Education-line Home Page

Education and Social Justice within the Social Universe of Capital

Glenn Rikowski

 Senior Research Fellow in Lifelong Learning, Faculty of Education, University of Central England, Birmingham, UK

Paper presented at the BERA day seminar on "Approaching Social Justice in Education: Theoretical Frameworks for Practical Purposes", Faculty of Education, Nottingham Trent University, 10th April, 2000



We are all equal. There is no problem of social justice. But this is only so on the basis of exchange-value. My labour will exchange in definite proportions to that of Nicola Horlick's and other sharp City operators. Yours is equal to that of the 30 million worth of footballer's labour of Christian Vieri; again, in a definite proportion.
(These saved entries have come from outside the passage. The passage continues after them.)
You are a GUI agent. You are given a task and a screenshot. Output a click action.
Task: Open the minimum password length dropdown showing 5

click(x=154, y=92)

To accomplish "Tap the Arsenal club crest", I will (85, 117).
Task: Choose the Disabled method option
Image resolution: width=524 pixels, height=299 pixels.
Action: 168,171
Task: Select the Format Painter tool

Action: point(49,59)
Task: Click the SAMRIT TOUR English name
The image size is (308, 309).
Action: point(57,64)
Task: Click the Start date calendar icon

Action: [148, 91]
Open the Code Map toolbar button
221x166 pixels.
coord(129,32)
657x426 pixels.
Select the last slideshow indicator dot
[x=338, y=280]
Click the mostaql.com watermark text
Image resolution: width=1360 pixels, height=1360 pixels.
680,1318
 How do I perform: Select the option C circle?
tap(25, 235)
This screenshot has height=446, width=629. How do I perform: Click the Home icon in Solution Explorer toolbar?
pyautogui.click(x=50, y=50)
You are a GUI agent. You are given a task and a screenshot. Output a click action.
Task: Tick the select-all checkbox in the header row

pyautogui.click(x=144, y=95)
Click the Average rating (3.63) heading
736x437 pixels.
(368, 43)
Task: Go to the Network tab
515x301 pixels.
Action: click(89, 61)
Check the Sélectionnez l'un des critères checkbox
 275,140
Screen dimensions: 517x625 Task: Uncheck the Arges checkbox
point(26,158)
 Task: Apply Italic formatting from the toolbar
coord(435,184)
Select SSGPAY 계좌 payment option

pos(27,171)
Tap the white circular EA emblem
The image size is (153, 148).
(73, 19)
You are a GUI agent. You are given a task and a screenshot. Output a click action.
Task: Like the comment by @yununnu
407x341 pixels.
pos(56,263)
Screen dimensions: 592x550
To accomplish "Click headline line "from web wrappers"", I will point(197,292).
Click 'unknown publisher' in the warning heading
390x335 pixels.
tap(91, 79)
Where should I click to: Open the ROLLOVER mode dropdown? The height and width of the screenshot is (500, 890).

However, Vieri's labour-time expressed as a price (his wage) is likely to be much more valuable than yours is; a minute of his labour-time (even when his training is taken into account) will buy far more (when converted into money wages) than a minute of your (or my own) labour.


The social substance of the social universe of capital is value: capital is value-in-motion (Kay and Mott, 1982, p.8)1. In this social universe, all phenomena assume particular social forms. Therefore, the key question is not what 'social justice' means but what form it takes on in capitalist society and this short paper pursues this question. This involves providing an outline of the form of social justice that is socially validated within the social universe of capital. In the scenario outlined above, massive inequality rests upon the social form of equality (and hence social justice) incorporated within the social universe of capital.


The formal equality of labour established through exchange-value is the basis of the only form of social justice that is socially validated on the basis of capital. However, the struggle for social justice on the basis of equality of labour (that resolves itself into equalisation of labour-power, capacity to labour) runs counter to the form of social justice validated by capital. It is necessarily subversive. If this is correct, then it becomes possible to show how the struggle (by workers, ethnic minorities, women, gays and lesbians, etc.) for social justice on the basis of labour-power equalisation clashes against (negates) itself as the only form of social justice generated by capital through exchange-value.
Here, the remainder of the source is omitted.